Ratio vs. Obiter: Ratio - Restoration of GST registration is permissible subject to payment of outstanding statutory liabilities; cancellation itself does not nullify tax liability. Obiter - The Court's specification of time periods for intimation and payment is case-specific procedural direction.
Conclusions: The Court directed a procedural mechanism for quantification and payment of dues and mandated restoration on proof of compliance, preserving the taxing authority's right to recover liabilities.
Issue 4 - Applicability of coordinate-bench decision as guiding precedent
Legal framework: Decisions of coordinate benches of the same High Court may be considered persuasive and followed where the facts and legal questions are similar.

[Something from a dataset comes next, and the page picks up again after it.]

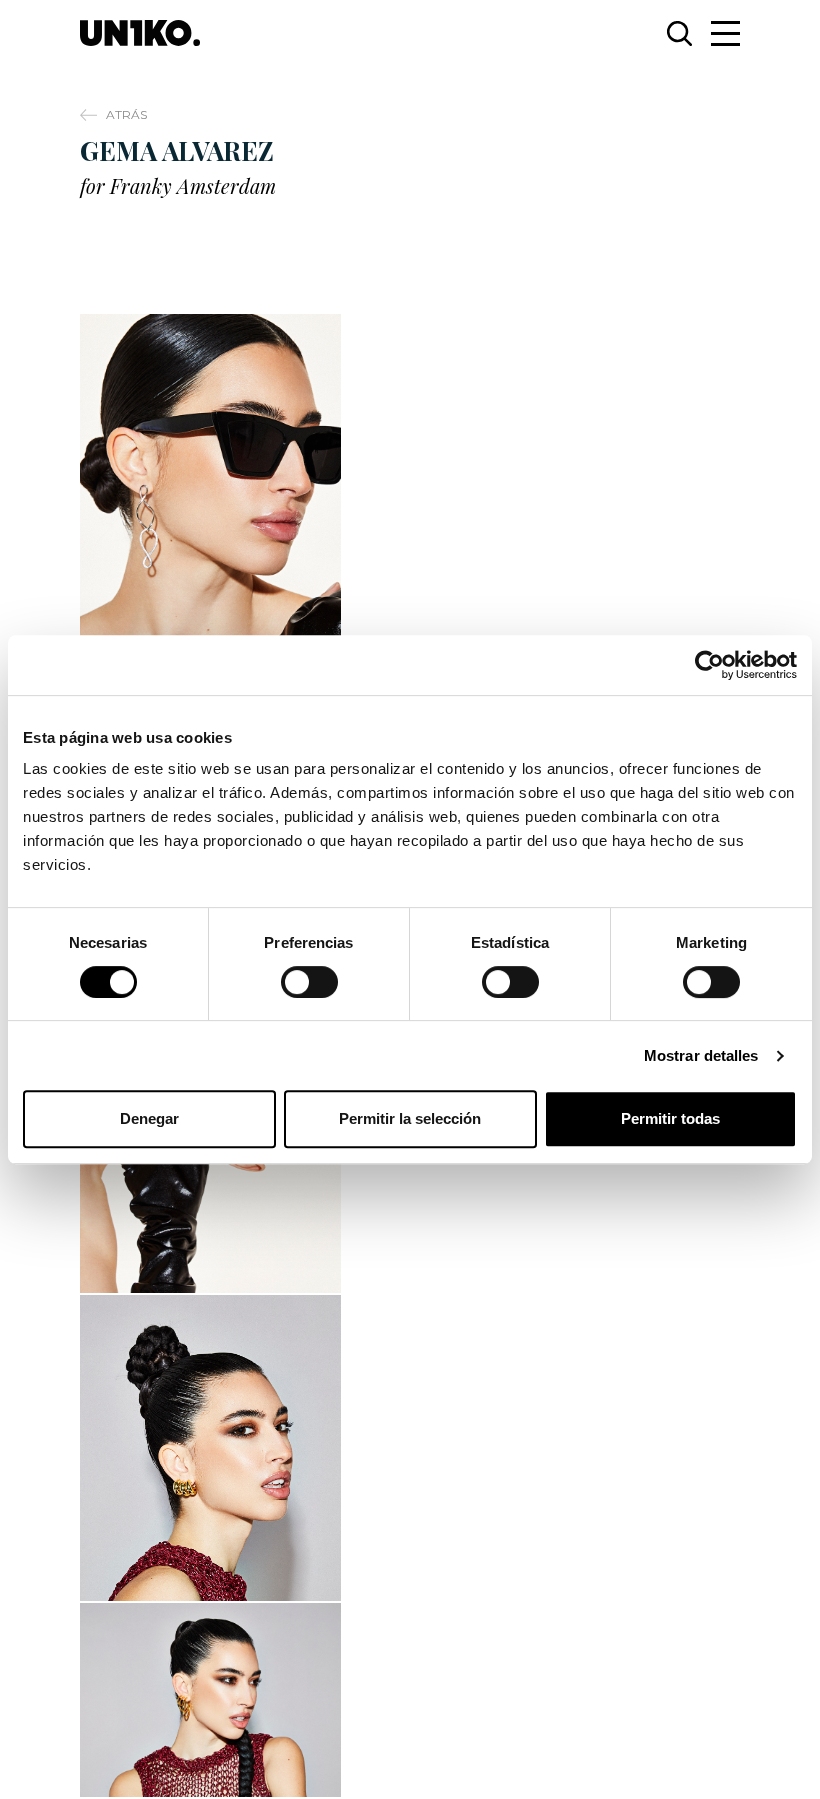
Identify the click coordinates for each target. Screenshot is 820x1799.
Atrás (126, 114)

Precedent Treatment: The Court explicitly followed a recent coordinate-bench order that granted conditional revocation/restoration upon payment of dues.
Interpretation and reasoning: The Court found the factual and legal matrix of the petitioner's case to be squarely covered by the coordinate-bench ruling and adopted identical relief. The reliance was treated as binding for determination of similar cases before the same court.
Ratio vs. Obiter: Ratio - Where a coordinate-bench decision on materially similar facts grants conditional restoration of GST registration on payment of dues, subsequent benches may follow that approach. Obiter - The judgment did not undertake a detailed doctrinal analysis of precedential hierarchy; reliance was pragmatic and fact-specific.
Conclusions: The Court followed the coordinate-bench precedent and applied its scheme of conditional restoration to the petitioner's case, directing quantification, payment within a specified period, and revocation of cancellation on proof of payment.